Water Contamination Synthesis
The Link between Natural Gas Fracking and Water Contamination Levels
The article “EPA: Natural Gas
Fracking Linked to Water Contamination” discusses the recent studies performed
by the Environmental Protection Agency to determine if fracking – a drilling
process that acquires natural gases from underground – can have a negative
effect on well water. The initial complaints of tainted water began in the mid-1990s
in Pavillion, Wyoming. The EPA did not conduct studies until 2004, when
residents complained of brown water after a gas began to be fracked nearby.
The results of the studies have not
been completely conclusive, allowing the drilling company, EnCana, to claim
that other sources of pollution from agriculture and abandoned oil and gas
waste pits could have caused the pollution. The EPA’s studies do show that a
chemical commonly used in gas fracking was found in the water, and other
evidence is continually being discovered to prove that the fracking is causing
water contamination. The EPA also argues that the surface pollution EnCana
insists is the cause of the contamination would not reach down one thousand feet
underground, which is where the wells they collected their data from were
located. EPA studies also confirmed that the geologic layers underground do not
keep chemicals from surfacing when pushed upwards by hydrologic pressure;
something that most gas fracking companies claim.

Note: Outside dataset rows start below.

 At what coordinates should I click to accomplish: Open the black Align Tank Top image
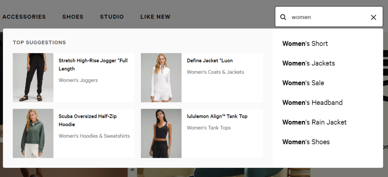[x=161, y=133]

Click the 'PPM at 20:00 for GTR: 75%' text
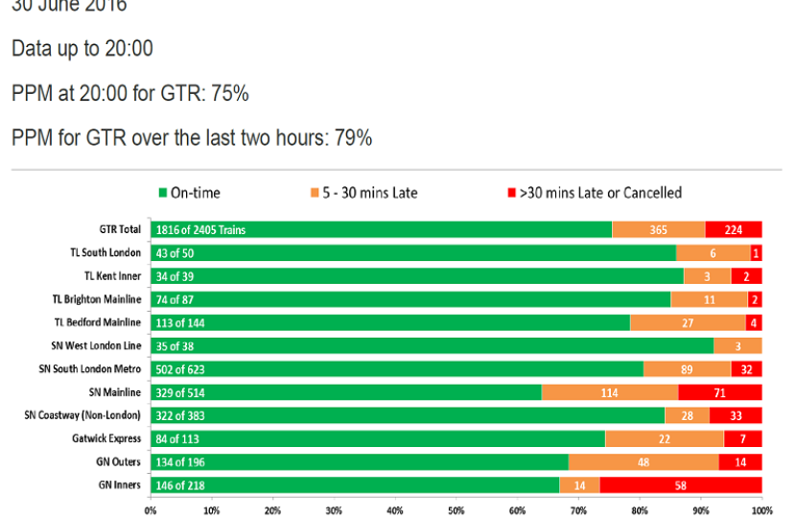(x=130, y=93)
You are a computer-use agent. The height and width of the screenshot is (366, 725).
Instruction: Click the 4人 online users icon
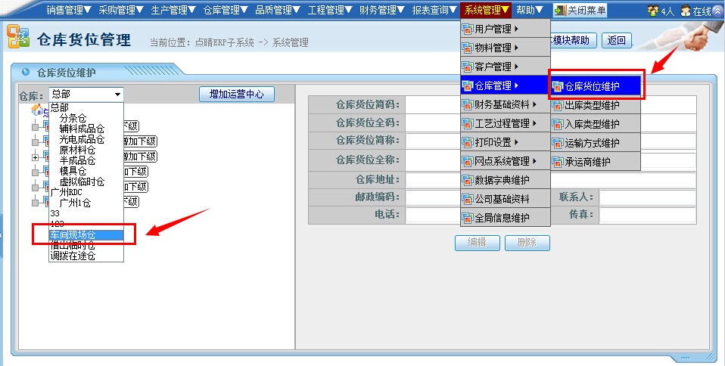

A draft of the EPA’s report is
currently undergoing the review process. Politicians must decide what their
stance is on this issue, as new laws and policies will likely be proposed to
Congress. These policies would limit the gas fracking industry and impose
strict regulations to prevent further pollution. The EPA studies will also
affect the way that fracking will develop across the Eastern Appalachian
states.
The response of EnCana was
unsatisfactory. Although there is no concrete evidence, there is a lot of data
to suggest that gas fracking has a large role in water contamination. The
company should be more precautious and develop new ways to improve their
current methods of fracking or design new ones that would lower the
environmental impact. After learning of the data that has already been
presented, any effort to try and convince the public that fracking played no
role in the pollution in Wyoming would be futile.